Sucedió que, al acercarse él a Jericó, estaba un ciego sentado junto al camino pidiendo limosna; al oír que pasaba gente, preguntó qué era aquello. Le informaron que pasaba Jesús el Nazoreo y empezó a gritar, diciendo: «¡Jesús, Hijo de David, ten compasión de mí!» Los que iban delante le increpaban para que se callara, pero él gritaba mucho más: «¡Hijo de David, ten compasión de mí!» Jesús se detuvo, y mandó que se lo trajeran y, cuando se hubo acercado, le preguntó: «¿Qué quieres que te haga?» El dijo: «¡Señor, que vea!» Jesús le dijo: «Ve. Tu fe te ha salvado.» Y al instante recobró la vista, y le seguía glorificando a Dios. Y todo el pueblo, al verlo, alabó a Dios.

 

Aleluya, aleluya, aleluya.

El Hijo del hombre,
ha venido a servir,
quien quiera ser grande
se haga siervo de todos.

Aleluya, aleluya, aleluya.

Jesús está a punto de llegar al término de su viaje. Ya está cerca de Jericó, la última ciudad antes de Jerusalén. Y el evangelista parece querer anticipar la entrada a Jerusalén. A las puertas de la ciudad hay un ciego que pide limosna (en el Evangelio de Marcos se dice su nombre: Bartimeo). Este, al oír mucho ruido, pregunta qué está pasando. Le «anuncian» que está pasando Jesús de Nazaret. Aquel hombre necesita a alguien que le hable de Jesús; él solo no ve. En realidad, todos necesitamos que alguien nos hable de Jesús porque nosotros, que por naturaleza tendemos a centrarnos en nosotros y en nuestras cosas, estamos como ciegos.
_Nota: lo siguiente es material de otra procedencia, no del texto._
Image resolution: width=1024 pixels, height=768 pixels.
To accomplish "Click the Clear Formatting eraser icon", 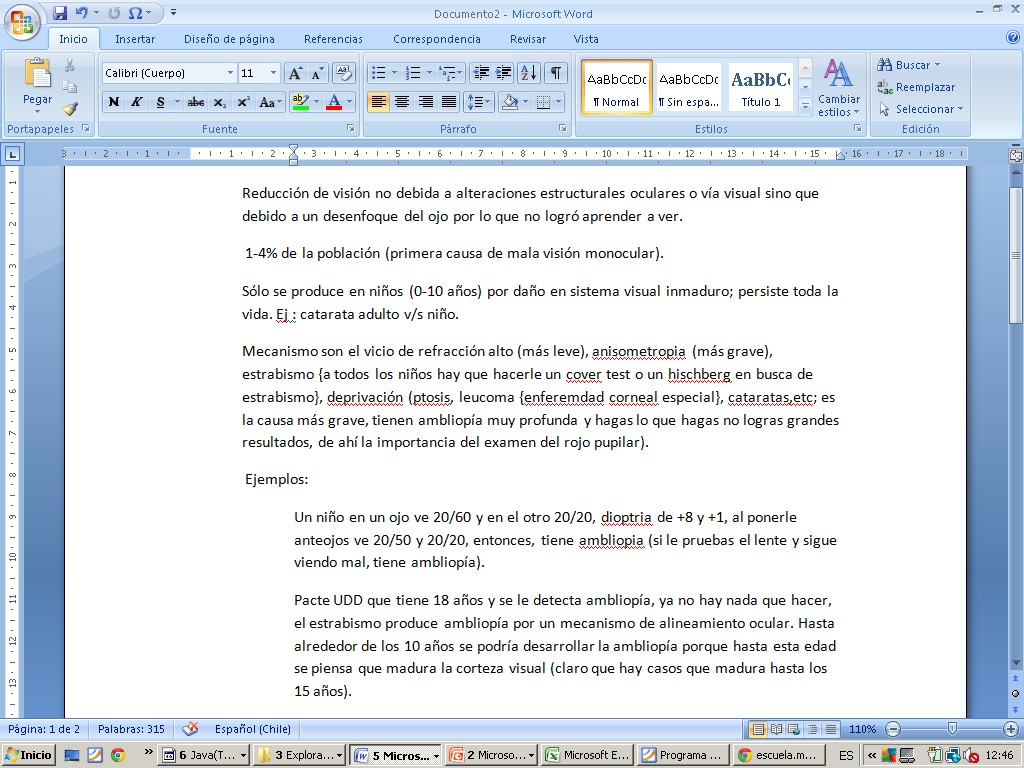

Y no solo porque nos cueste levantar los ojos de nosotros mismos, sino que en este caso, sin que la Iglesia nos hable de Jesús no podemos verle. Aquel día, aquel ciego comprendió que Jesús no pasaría de largo y que podía curarlo. Por eso de inmediato se pone a rogar, o mejor dicho, a gritar. Era una oración sencilla, una oración, precisamente, a gritos, pero auténtica, porque nacía de la necesidad de recuperar la vista: «¡Hijo de David, Jesús, ten piedad de mí!». Por desgracia, como pasa todavía hoy a menudo, la gente intenta hacerle callar, tal vez para no importunar a aquel Maestro que no podía perder tiempo con alguien tan insignificante como él. Pero aquel ciego grita, o mejor dicho, ruega aún más fuerte: «¡Hijo de David, ten piedad de mí!». Jesús se para y pide que le lleven ante aquel ciego. Ahora están frente a frente, uno delante del otro. Jesús ve más allá de aquellos ojos cerrados a la luz y llega hasta el corazón. Y lo interpela. Se entabla un diálogo entre él y el corazón del ciego. Sí, encontrarse personalmente con Jesús es indispensable para que se abran los ojos de aquel ciego, para que nuestro corazón quede curado de su ceguera, para que el alma de los discípulos se abra a la salvación. En este encuentro directo entre nosotros y Jesús se lleva a cabo la curación. Jesús, como reconociendo la iniciativa del ciego, le dice: «Recobra la vista. Tu fe te ha salvado». Aquel ciego empieza a ver y ve también con los ojos del corazón, porque empieza a seguirlo. No se queda solo disfrutando su curación. No; comprende que debe participar en la curación del mundo para que los hombres vean la misericordia de Dios y se conviertan a Él. Aquel ciego se convierte en la imagen del creyente, de aquel que reconoce su ceguera, reza con fe al Señor, se deja curar y sigue al Maestro. Es un ejemplo para todos nosotros.